:: Input data ::

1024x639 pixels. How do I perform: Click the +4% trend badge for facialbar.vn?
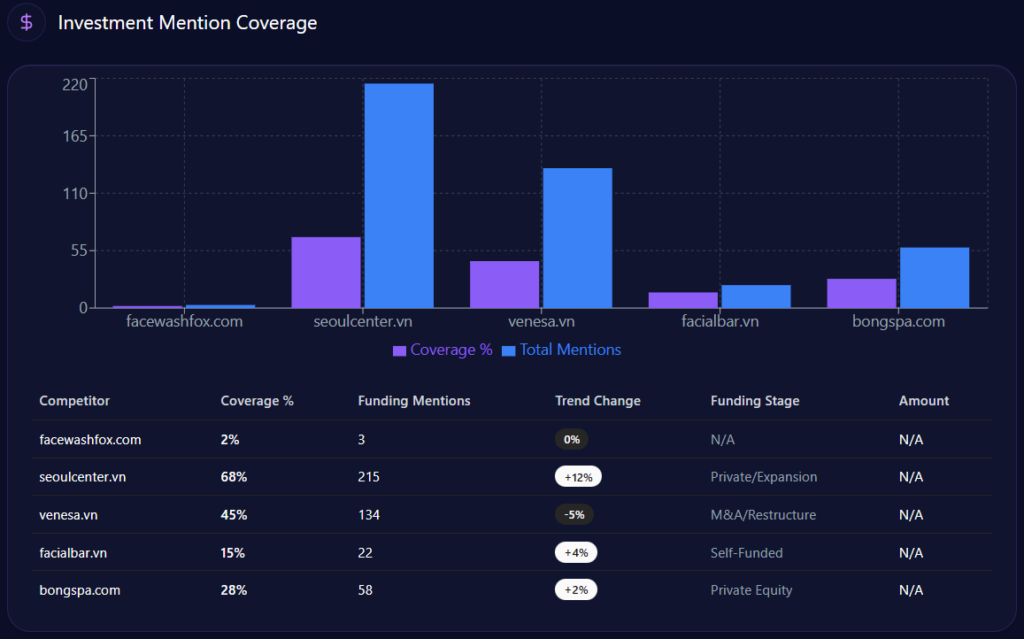tap(576, 553)
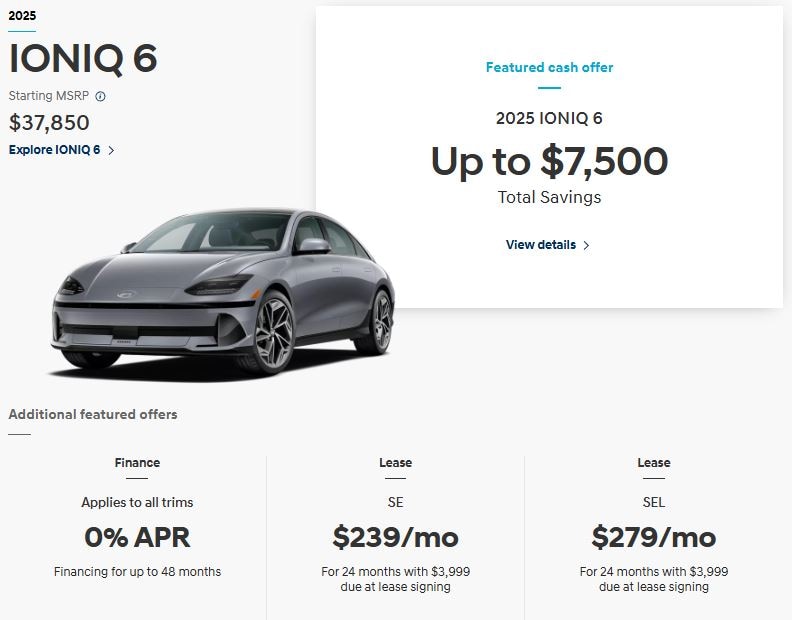Select the Finance offer heading
This screenshot has width=792, height=620.
137,463
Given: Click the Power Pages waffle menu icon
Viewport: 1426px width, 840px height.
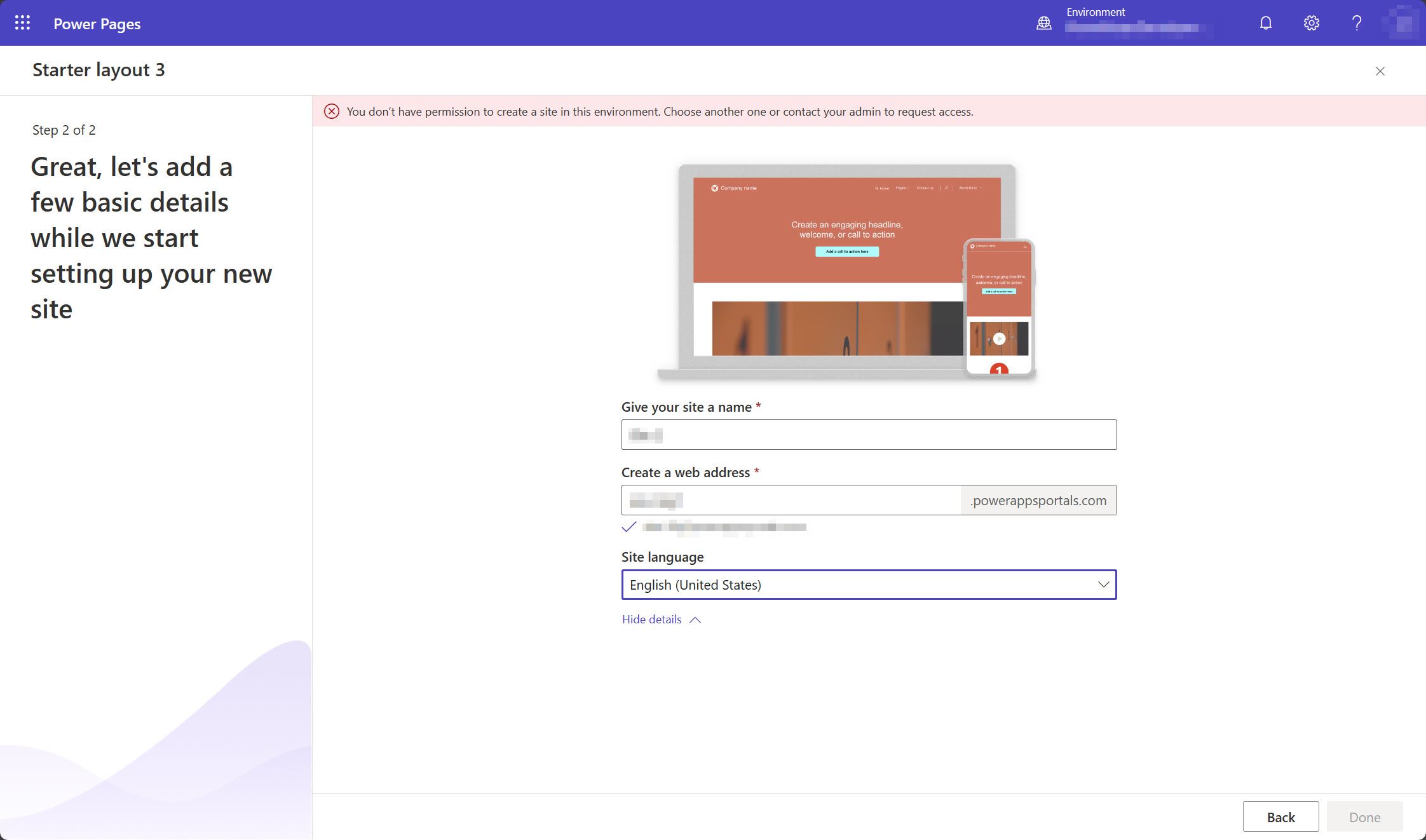Looking at the screenshot, I should [21, 23].
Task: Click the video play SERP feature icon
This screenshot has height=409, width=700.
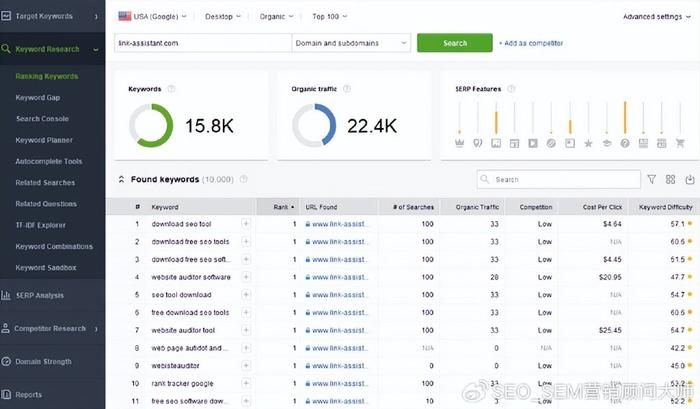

:::

Exercise goal: Nothing but a number is expected: how many lines in the listing above contain "icon"?

Answer section: 2